Il 2016 è stato un anno particolarmente produttivo per questo Dio del Cinema. Quasi subito dopo l’interessante Lo and Behold, inchiesta incentrata sul mondo di Internet, è uscito Into the Inferno, un documentario che parte dai fenomeni vulcanici per dilettarsi in altre mille mille altre digressioni che spaziano dall’antropologia allo studio dei fossili. Scoperto tra lacrime di sangue che Into the Inferno era prodotto da Netflix, il sottoscritto ha iniziato a farsi le peggiori pippe mentali, dipingendo l’apocalittico scenario di un Werner Herzog sbandato e “bollito” che appiattiva e piegava a novanta gradi la sua incisiva personalità autoriale in nome della pecunia.
Pur nutrendo questo rapporto di amore/odio per la politica produttiva di Netflix, è stato bello constatare che le mie paure fossero infondate: Into the Inferno è un film solenne e roccioso, in cui lo spirito cristallino di Werner Herzog ribolle come il magma messoci da lui in primo piano in inquadrature di pura poesia.
L’amore di Herzog per i vulcani nasce nel 1977 sull’isola di Guadalupe dove venne girato La Soufriere, mini-documento su un’eruzione mai avvenuta in cui il Nostro si aggirava coraggiosamente per gli spettrali paesini evaquati alla ricerca dell’unico essere umano che aveva scelto di rimanere sull’isola in attesa della morte. Ma con questo film si va addirittura oltre.

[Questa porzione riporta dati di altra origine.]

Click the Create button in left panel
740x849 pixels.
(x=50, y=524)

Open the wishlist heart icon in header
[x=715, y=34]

Fedele al suo titolo, Into the Inferno è una discesa spirituale (o katàbasis, in omaggio ai miei studi classici) nel cuore incandescente della Terra e in quello di tutti coloro che sono rimasti affascinati da esso. Questo film ci porta alla scoperta dei vulcani e sceglie di farlo sottolinea la stretta connessione e le ripercussioni sociali che i vulcani hanno avuto sulle popolazioni sviluppatesi in molte parti del mondo. Le meravigliose immagini delle colate laviche e del magma sul fondo di crateri in piena attività assumono un tono epico quasi spirituale.
Herzog è un regista tanto bravo da riuscire a convincere le menti più scettiche dell’ineluttabilità della forza proveniente dal centro della Terra, rendendo labile il valore di numeri statistici, teorie e studi antropocentrici di fronte alla purezza radicale dell’ignoto. Che siano gli indigeni che vedono nelle montagne di fuoco le personificazioni degli spiriti del mondo o i vulcanologi che vivono e muoiono facendo ciò che amano non conta: allo spettatore arriva pura e immacolata la passione umana bruciante per questo fenomeno così ancestrale.

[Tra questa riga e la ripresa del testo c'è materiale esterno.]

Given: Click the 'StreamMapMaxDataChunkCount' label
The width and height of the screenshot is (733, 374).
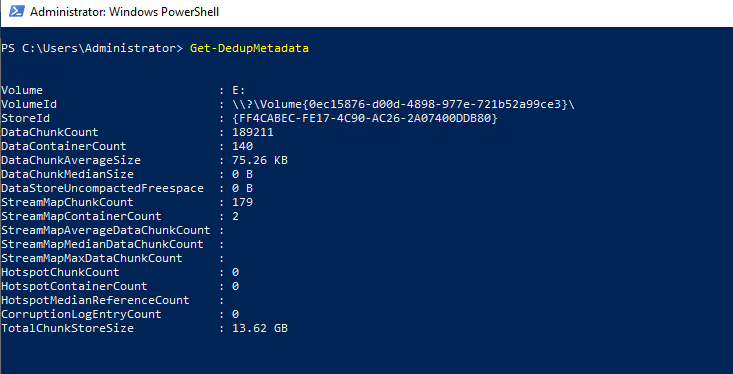Looking at the screenshot, I should point(92,258).
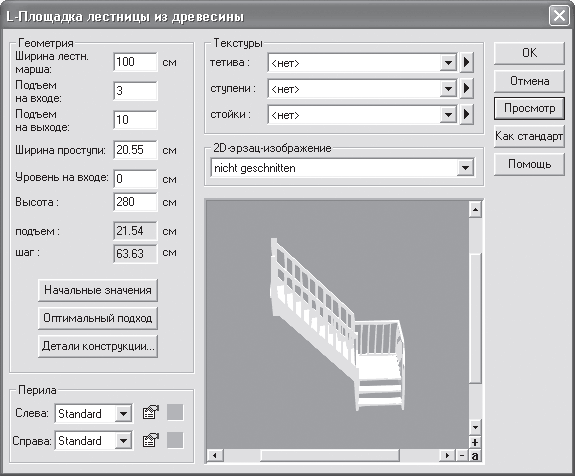Open properties icon for left railing
Viewport: 575px width, 476px height.
(x=151, y=413)
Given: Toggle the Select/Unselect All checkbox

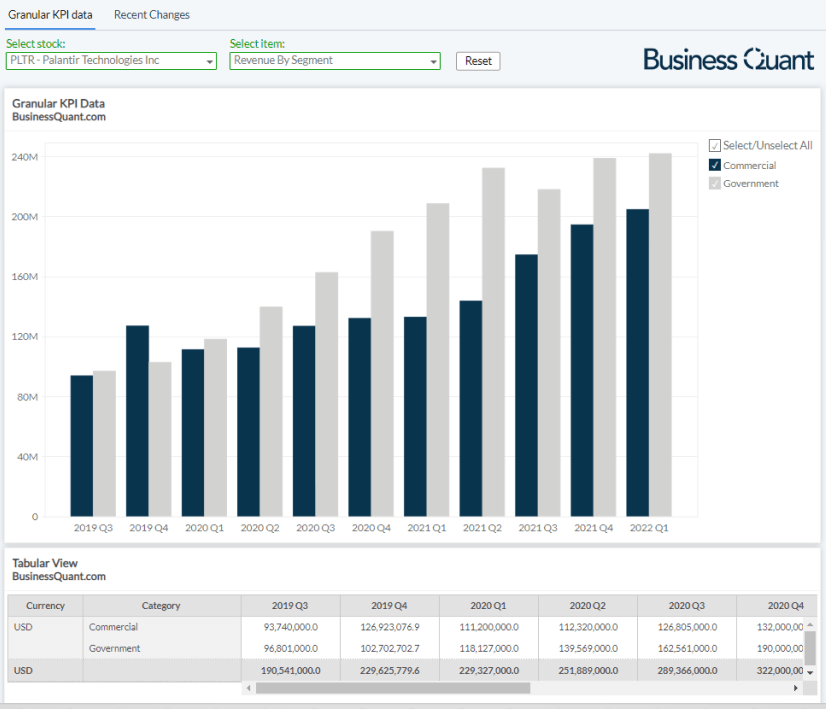Looking at the screenshot, I should click(x=715, y=146).
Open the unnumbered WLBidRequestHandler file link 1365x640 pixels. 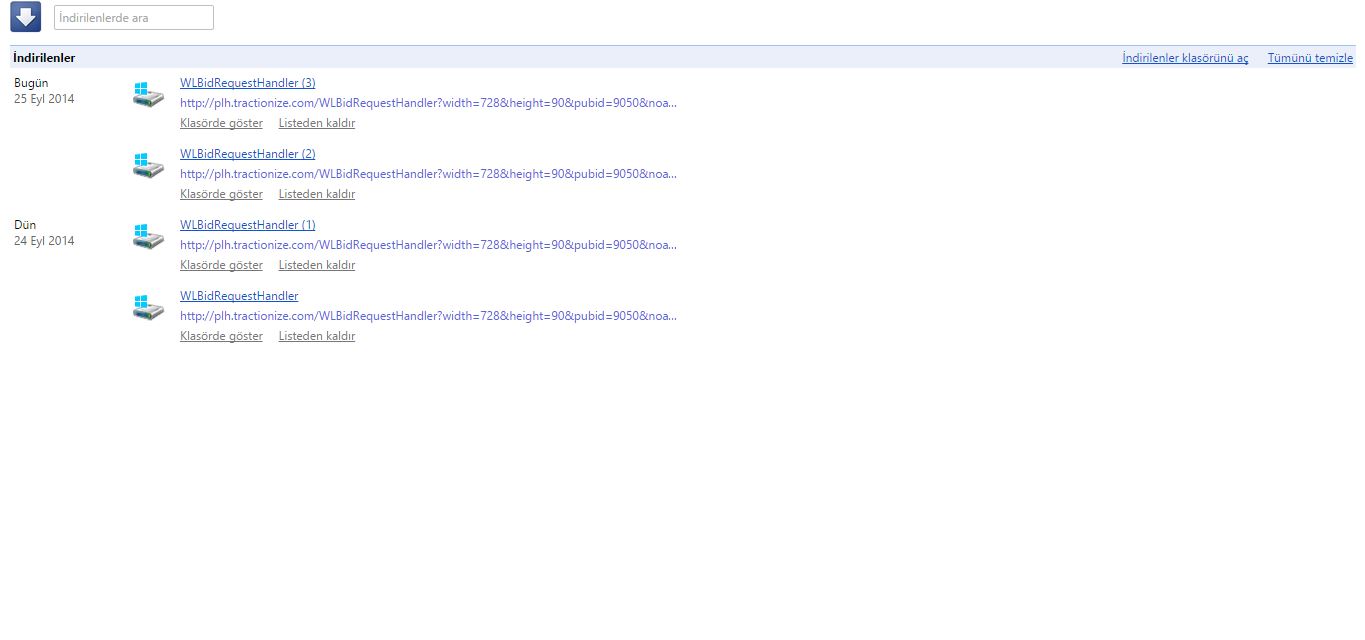pyautogui.click(x=239, y=296)
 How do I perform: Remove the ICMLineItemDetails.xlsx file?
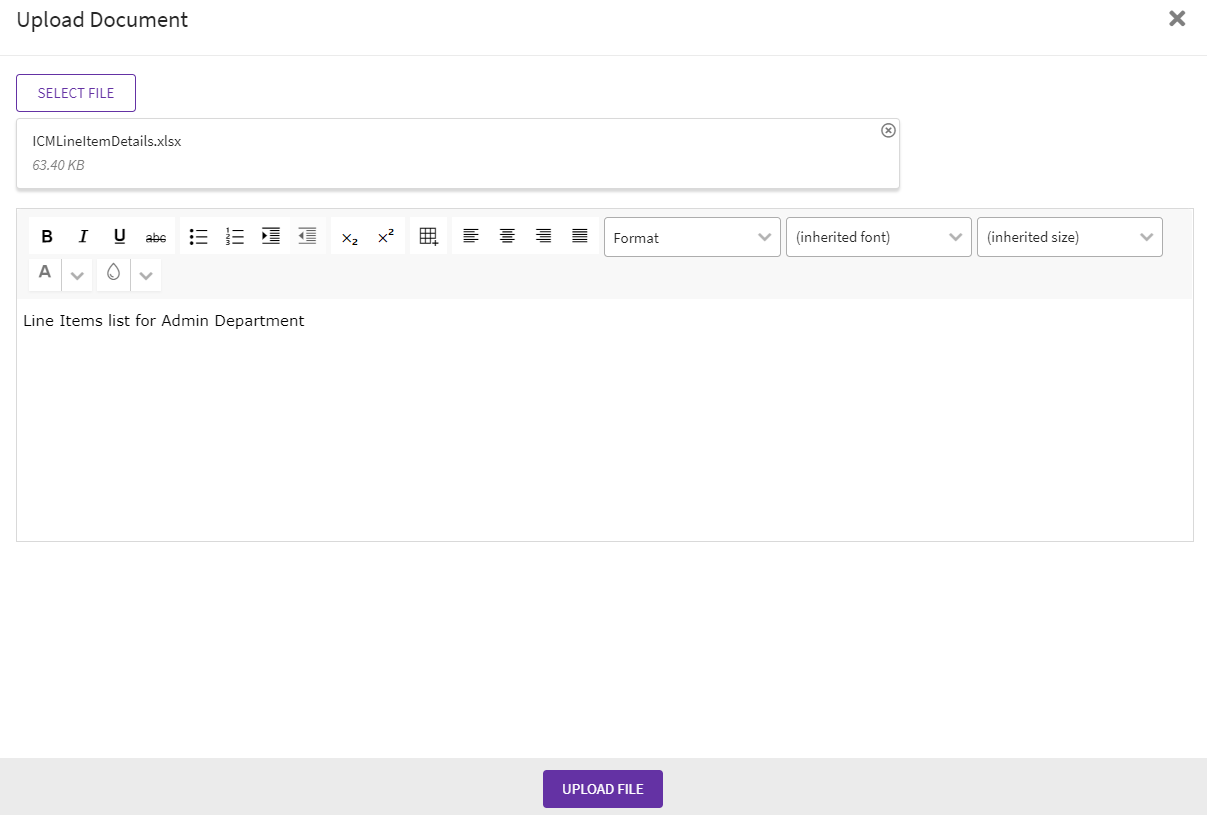click(888, 131)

Il documentario non si limita all’ovvio racconto del vulcano come fenomeno geologico o suggestione folkloristica, ma estende la sua visione persino a contesti civilizzati e più avanzati di culti magico-spirituali di zone esotiche quali la Polinesia, arrivando addirittura alla Corea del Nord plagiata dalla propaganda.
Sempre rispettoso verso l’essere umano e le sue follie, Into the Inferno è l’ennesima perla della filmografia di un poeta del cinema che mai va dimenticato. Un racconto superbo e visivamente dirompente della forza irrefrenabile di una Natura dalla bellezza inconcepibile, ma soprattutto indifferente nei confronti di noi piccoli ed effimeri esseri umani.
E il tutto, ovviamente, senza effetti speciali!